L'analisi

Ma sulla Giustizia basta trucchi e illusioni ottiche

Sergio Lorusso

Non di rado i governi sono caduti sulla giustizia, questa volta invece è la giustizia a inaugurare l’azione dell’esecutivo. Il decreto-legge varato lunedì dal Consiglio dei ministri accorpa due temi assai lontani tra loro ma entrambi di estremo rilievo.

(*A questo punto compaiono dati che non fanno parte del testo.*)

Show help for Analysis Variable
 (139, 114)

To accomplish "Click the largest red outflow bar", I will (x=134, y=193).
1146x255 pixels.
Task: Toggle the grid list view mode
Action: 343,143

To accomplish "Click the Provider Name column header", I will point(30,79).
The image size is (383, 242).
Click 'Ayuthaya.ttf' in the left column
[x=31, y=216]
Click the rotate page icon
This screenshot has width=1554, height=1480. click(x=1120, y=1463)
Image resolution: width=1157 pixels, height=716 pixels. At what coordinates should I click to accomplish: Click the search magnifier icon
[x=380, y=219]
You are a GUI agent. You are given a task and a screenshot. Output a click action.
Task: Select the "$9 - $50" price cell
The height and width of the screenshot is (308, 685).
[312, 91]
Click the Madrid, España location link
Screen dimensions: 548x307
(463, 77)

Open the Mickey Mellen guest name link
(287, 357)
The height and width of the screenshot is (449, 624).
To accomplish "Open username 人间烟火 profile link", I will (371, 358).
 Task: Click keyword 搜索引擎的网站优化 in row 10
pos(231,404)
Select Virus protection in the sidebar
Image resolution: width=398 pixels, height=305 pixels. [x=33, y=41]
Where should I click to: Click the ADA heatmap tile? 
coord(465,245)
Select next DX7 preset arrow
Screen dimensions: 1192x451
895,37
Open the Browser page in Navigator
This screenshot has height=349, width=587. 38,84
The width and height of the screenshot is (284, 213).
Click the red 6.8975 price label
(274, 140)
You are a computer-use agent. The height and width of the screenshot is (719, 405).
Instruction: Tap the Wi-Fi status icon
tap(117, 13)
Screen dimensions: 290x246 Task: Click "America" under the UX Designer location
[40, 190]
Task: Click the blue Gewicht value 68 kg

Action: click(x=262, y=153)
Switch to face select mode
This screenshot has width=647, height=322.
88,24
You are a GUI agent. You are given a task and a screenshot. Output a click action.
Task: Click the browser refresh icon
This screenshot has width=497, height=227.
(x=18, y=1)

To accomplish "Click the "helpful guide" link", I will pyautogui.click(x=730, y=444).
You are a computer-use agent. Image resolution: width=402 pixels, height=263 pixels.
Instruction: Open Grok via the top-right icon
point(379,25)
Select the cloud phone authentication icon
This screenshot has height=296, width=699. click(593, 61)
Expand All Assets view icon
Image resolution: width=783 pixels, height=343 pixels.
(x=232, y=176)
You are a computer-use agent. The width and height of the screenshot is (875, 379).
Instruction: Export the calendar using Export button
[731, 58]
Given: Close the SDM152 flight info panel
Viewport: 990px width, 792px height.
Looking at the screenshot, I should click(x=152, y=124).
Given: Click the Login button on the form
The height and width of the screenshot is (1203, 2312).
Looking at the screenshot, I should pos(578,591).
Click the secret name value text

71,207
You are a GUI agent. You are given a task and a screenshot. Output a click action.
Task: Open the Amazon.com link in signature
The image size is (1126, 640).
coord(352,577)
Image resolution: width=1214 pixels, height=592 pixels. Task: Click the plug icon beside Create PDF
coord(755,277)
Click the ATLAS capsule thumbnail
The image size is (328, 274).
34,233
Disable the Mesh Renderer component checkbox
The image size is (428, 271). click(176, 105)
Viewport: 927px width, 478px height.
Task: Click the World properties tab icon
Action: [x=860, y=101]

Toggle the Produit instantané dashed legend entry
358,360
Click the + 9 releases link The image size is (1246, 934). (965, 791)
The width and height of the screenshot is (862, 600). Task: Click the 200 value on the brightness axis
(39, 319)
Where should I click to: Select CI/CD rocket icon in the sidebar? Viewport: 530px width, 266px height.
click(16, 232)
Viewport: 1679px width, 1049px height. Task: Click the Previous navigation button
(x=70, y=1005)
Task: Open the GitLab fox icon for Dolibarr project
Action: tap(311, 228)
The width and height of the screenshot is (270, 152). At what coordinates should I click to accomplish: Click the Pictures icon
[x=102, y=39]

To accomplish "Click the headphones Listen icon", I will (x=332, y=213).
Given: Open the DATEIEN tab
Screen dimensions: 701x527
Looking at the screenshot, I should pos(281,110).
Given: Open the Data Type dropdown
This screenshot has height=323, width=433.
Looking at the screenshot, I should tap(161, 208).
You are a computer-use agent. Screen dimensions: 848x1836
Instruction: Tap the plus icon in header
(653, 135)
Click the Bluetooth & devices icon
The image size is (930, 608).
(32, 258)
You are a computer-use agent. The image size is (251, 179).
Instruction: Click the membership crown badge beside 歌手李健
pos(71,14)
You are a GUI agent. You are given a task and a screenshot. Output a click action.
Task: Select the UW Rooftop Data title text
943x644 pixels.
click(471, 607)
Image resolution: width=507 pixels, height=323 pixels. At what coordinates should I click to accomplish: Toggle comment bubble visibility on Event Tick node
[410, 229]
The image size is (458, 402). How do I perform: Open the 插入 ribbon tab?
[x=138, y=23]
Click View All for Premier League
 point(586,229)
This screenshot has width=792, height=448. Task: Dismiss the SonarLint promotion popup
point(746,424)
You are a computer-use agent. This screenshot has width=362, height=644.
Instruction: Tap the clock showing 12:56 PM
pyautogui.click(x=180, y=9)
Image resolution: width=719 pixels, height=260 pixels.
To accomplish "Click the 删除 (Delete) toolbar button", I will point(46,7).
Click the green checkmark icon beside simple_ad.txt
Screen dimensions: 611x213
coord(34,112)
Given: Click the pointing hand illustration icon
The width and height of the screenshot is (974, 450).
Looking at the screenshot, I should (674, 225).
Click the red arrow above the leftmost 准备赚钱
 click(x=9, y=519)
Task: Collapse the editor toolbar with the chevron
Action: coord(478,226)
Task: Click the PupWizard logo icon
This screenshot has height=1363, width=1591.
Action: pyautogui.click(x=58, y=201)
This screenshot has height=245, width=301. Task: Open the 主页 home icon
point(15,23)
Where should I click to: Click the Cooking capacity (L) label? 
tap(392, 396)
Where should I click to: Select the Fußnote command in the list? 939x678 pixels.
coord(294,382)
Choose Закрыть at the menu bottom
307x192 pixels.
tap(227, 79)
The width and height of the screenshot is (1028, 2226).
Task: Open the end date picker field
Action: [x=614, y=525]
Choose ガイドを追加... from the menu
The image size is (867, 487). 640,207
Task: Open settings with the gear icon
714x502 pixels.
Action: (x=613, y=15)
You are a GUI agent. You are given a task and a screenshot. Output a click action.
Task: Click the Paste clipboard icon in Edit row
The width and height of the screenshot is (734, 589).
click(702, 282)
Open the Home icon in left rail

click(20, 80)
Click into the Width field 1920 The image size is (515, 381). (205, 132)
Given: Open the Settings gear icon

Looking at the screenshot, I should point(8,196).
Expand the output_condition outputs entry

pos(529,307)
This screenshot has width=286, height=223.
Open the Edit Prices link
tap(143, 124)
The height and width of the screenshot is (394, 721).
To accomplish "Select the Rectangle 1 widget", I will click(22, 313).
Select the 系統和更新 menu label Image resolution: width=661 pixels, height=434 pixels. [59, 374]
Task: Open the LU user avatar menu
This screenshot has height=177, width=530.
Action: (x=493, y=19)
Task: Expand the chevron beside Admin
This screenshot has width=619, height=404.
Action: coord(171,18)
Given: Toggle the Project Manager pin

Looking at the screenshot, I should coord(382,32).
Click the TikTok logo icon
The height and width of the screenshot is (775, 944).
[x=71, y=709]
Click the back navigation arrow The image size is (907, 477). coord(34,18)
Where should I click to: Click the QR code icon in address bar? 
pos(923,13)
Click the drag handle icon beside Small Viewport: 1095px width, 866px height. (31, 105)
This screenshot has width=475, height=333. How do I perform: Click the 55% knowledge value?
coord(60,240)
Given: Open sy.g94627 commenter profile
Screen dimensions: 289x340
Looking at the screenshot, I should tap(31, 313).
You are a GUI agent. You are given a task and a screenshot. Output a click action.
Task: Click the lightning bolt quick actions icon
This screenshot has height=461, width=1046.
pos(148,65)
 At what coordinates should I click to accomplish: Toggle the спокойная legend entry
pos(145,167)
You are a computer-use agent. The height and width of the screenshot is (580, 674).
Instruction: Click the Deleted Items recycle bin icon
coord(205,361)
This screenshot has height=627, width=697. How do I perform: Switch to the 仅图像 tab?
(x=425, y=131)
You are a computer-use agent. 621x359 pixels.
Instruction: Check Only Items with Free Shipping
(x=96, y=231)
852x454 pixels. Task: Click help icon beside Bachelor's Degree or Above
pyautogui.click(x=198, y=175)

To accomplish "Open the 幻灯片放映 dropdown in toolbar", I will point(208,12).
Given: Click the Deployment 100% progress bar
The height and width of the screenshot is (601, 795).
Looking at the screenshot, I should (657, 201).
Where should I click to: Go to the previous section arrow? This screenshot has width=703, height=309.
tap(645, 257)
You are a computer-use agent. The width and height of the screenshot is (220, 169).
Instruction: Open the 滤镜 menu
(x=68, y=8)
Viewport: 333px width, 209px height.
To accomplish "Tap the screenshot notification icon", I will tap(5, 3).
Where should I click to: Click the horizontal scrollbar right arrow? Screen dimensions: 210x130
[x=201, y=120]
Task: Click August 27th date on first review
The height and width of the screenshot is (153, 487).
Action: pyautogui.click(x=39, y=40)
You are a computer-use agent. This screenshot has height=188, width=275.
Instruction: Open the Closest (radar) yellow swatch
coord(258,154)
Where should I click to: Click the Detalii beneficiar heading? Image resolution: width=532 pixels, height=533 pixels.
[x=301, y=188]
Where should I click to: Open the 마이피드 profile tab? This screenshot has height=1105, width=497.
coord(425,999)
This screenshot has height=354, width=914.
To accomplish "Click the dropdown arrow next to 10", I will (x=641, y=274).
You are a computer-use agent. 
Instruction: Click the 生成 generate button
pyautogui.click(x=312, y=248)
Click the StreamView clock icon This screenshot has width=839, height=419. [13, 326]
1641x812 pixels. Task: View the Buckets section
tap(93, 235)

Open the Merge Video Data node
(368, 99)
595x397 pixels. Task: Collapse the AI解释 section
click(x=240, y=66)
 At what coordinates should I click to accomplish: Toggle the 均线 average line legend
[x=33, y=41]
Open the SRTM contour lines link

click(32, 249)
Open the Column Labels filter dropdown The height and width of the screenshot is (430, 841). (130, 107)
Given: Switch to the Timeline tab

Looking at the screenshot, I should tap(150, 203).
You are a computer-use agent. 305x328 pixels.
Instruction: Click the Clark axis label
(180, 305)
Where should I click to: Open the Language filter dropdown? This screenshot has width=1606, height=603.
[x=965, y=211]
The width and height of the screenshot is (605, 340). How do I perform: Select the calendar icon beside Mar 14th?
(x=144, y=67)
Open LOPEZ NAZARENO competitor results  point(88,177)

Da un lato, la cd. «riforma Cartabia», voluta dal precedente Guardasigilli per rendere più efficiente l’esercizio della giurisdizione, riducendone i tempi, e portare a casa i fondi del PNRR, con l’opportuno differimento – in assenza di adeguate norme transitorie, cui pure si sarebbe dovuto pensare stante l’ampia portata dell’intervento normativo – dell’entrata in vigore al 30 dicembre 2022, per consentire agli uffici giudiziari di farsi trovare pronti a gestire le tante novità introdotte. Il termine originario di 15 giorni, un po’ distrattamente concepito, era visibilmente troppo ridotto per una riforma dalle tante ricadute sul piano organizzativo. Se mai si sarebbe potuto pensare a un differimento frazionato, che estrapolasse le norme non immediatamente operative, ma si è preferita la via più semplice. Naturalmente ora occorre attivarsi prontamente, non essendo possibili ulteriori proroghe se non si vogliono perdere irreparabilmente i fondi europei.

Dall’altro, la questione spinosa del cd. «ergastolo ostativo», quella forma di ergastolo pervasivo, introdotta nel nostro ordinamento giusto 30 anni fa all’indomani della strage di Capaci, orientata (essenzialmente) a contrastare la criminalità organizzata e che si traduce nell’impossibilità per il condannato di fruire dei benefici normalmente concessi ai detenuti, tranne che non diventi un collaboratore di giustizia (con una residuale eccezione). Si tratta tecnicamente di una «presunzione legale assoluta di pericolosità sociale», che traccia una linea netta rispetto all’ergastolano «comune» il quale può invece accedere a tutta una serie di benefici previsti dalla legge nell’ottica rieducativa, condensata nell’art. 27 comma 3 Cost., che caratterizza il nostro ordinamento.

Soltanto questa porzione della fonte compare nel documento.